Já o chapéu do ratinho – a única peça exposta que foi comprada – era também o reaproveitamento de chapéus velhos, que eram forrados e reforçados pelo alfaiate para depois aguentarem o suor de 40 dias de ceifa e mesmo assim continuarem a proteger a cabeça dos homens que com esta migração sazonal tentavam equilibrar o orçamento familiar.
Os pobres e os ricos
Não é todos os dias que temos como anfitrião de um museu a pessoa que lhe deu o nome. Aconteceu-nos no museu etnográfico
Isilda Martins abre as gavetas onde estão expostas as peças de linho e estopa que as pessoas vestiam e diz-nos que “na Sobreira Formosa havia duas classes distintas. Os ricos, que tinham oliveiras, e os pobres que trabalhavam para eles. Os filhos dos ricos não estudaram e hoje as coisas inverteram-se.
A anfitriã está a falar da sua própria história.

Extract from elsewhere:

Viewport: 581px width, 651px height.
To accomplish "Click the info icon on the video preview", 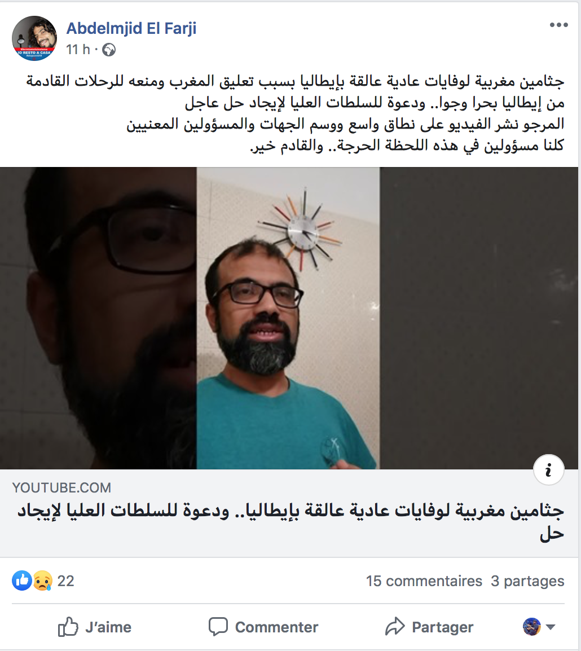I will 548,470.
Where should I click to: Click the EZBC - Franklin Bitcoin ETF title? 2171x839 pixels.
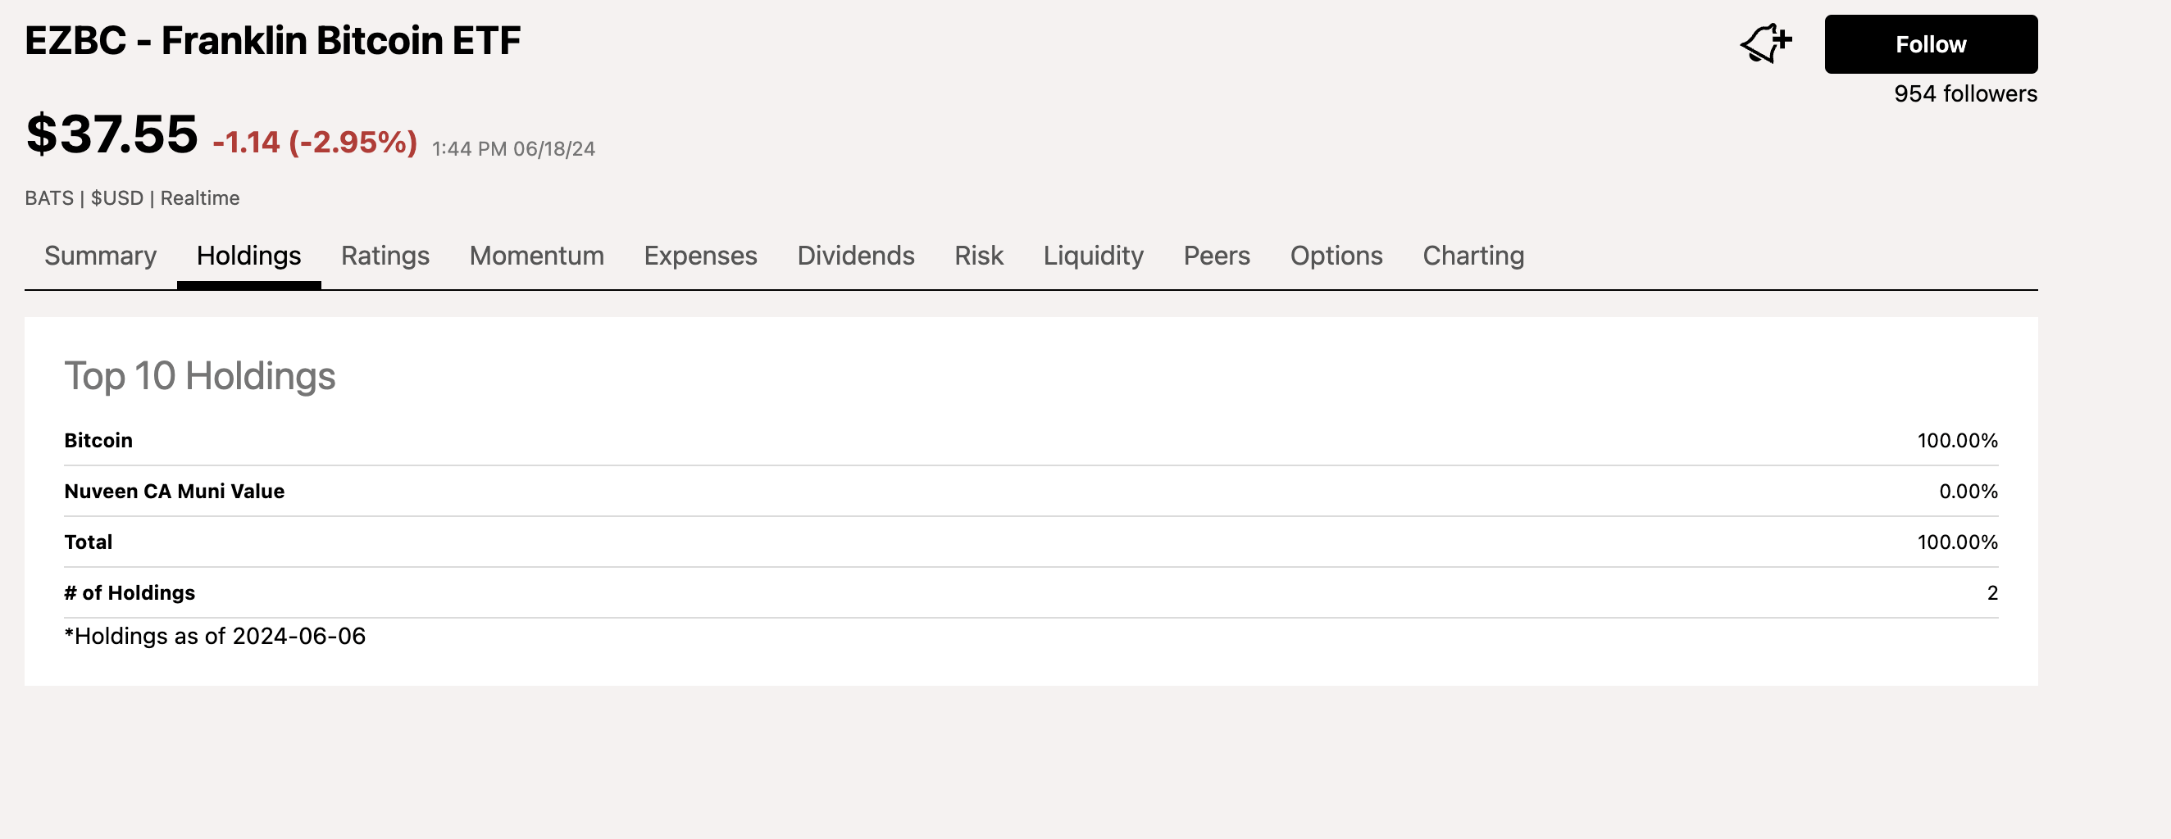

Quarta de oito irmãos, foi a única das raparigas a ir à escola e fez a 3ª classe, tendo depois saído da aldeia para casa da madrinha onde passou toda a adolescência.
Num dos expositores está aquele que é o primeiro relógio de Isilda Martins. “Todos os dias, às 9 e 15 ia para a janela ver passar a professora e no dia em que comecei a dar aulas passei muito tempo a olhar para ele até que o comprei com o dinheiro que me calhava da venda da casa do meu pai ao meu irmão”.

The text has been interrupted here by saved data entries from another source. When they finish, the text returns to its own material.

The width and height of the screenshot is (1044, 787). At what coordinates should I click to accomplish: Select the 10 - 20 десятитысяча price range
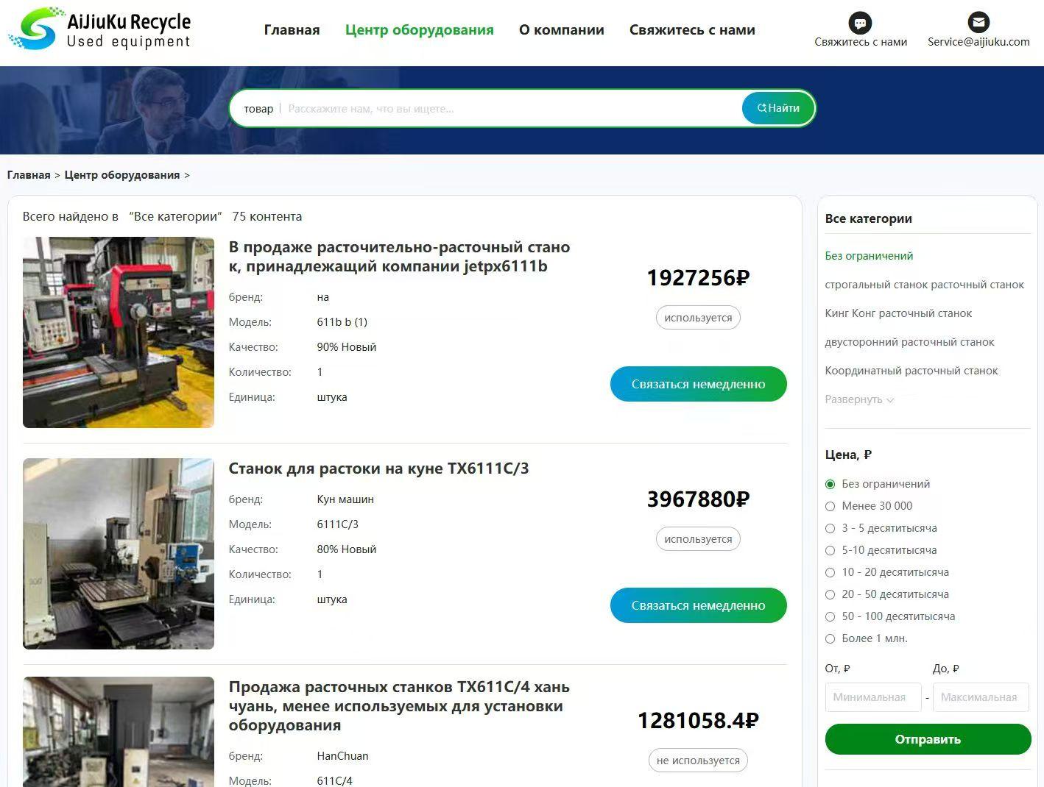point(830,572)
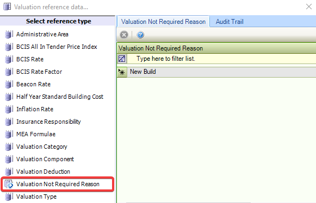316x203 pixels.
Task: Click the Valuation Not Required Reason column header
Action: pyautogui.click(x=216, y=48)
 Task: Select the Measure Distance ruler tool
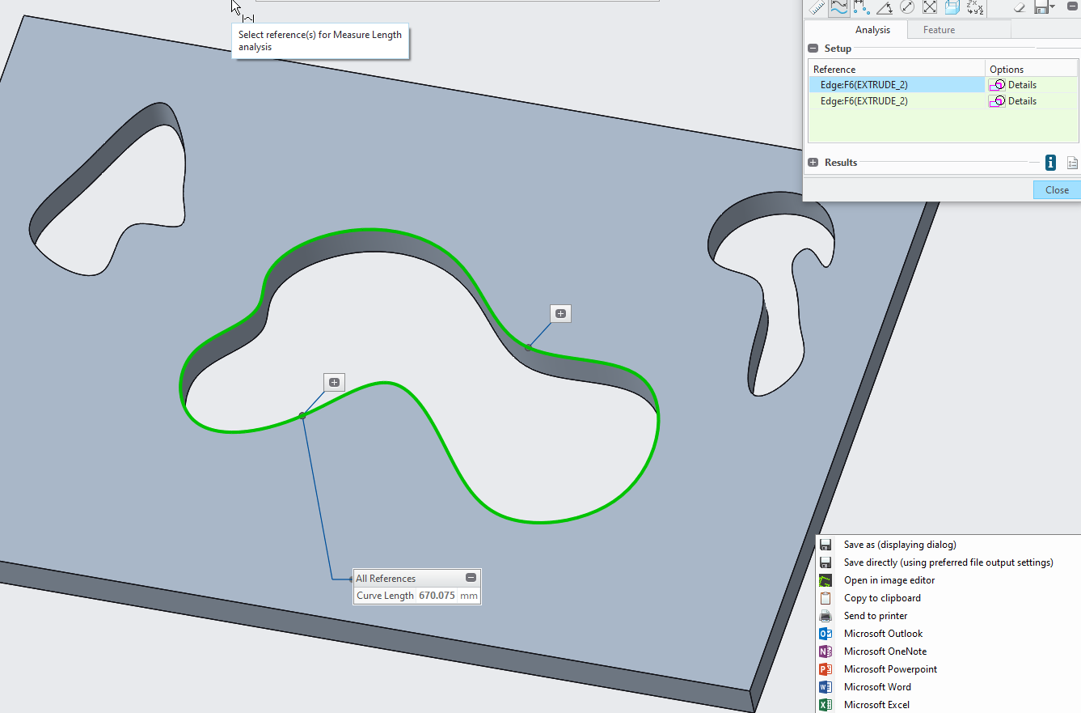pos(817,8)
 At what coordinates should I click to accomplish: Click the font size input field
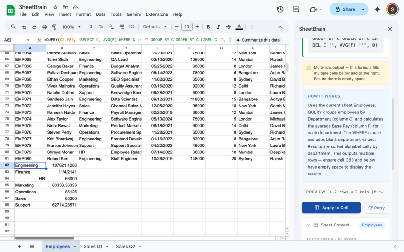point(187,27)
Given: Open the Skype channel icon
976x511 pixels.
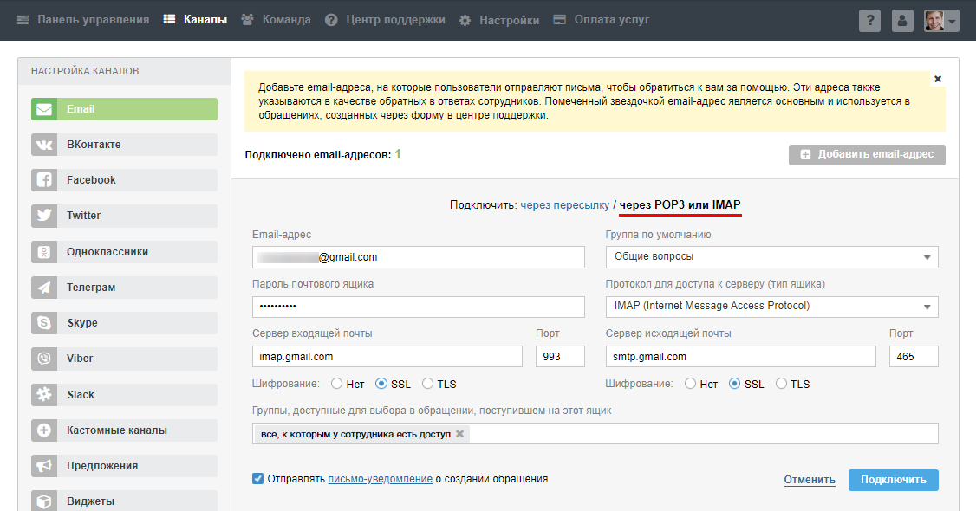Looking at the screenshot, I should point(43,323).
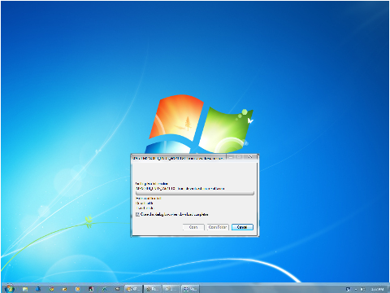Toggle the close dialog when download completes checkbox
Screen dimensions: 390x293
[x=137, y=214]
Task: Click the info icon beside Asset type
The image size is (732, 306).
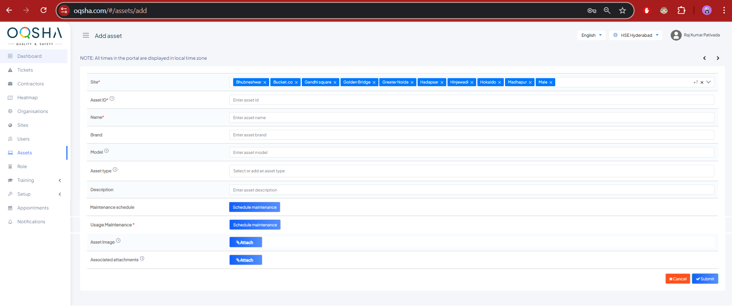Action: [x=115, y=170]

Deu aulas com a quarta classe
Nos anos 60 do século passado, para se dar aulas até à 3ª classe (atual 3º ano) bastava ter a quarta classe. Eram as chamadas regentes.
“o meu pai tinha 8 filhos e as minhas irmãs mais velhas nunca foram à escola, porque antigamente ela era só para os homens. Eu fui a primeira das filhas a fazer a 3ª classe na minha aldeia. Só fiz a 4ª classe quando tinha 25 anos e fui para regente escolar. Fiz o 2º ano (6º ano) aos 29 e depois fiz o 5º (9º ano) por secções. As regentes que já tinham o 5º ano podiam ingressar no Magistério Primário e foi o que eu fiz. Fui para Coimbra tirar o Magistério e, com a cabeça que Nosso Senhor me deu, saí de lá já com um carrinho pequeno, um Morris”.
De Coimbra, Isilda Martins regressou a Proença-a-Nova e passou a dar aulas em várias escolas do concelho, ao mesmo tempo que impulsionava o Rancho Folclórico de Sobreira Formosa. Nas suas idas e vindas pelas aldeias foi colecionando artefactos de outros tempos.
É o seu espólio que hoje pode ser visto no museu etnográfico que leva o seu nome, em Sobreira Formosa. O museu está aberto todos os dias da parte da tarde.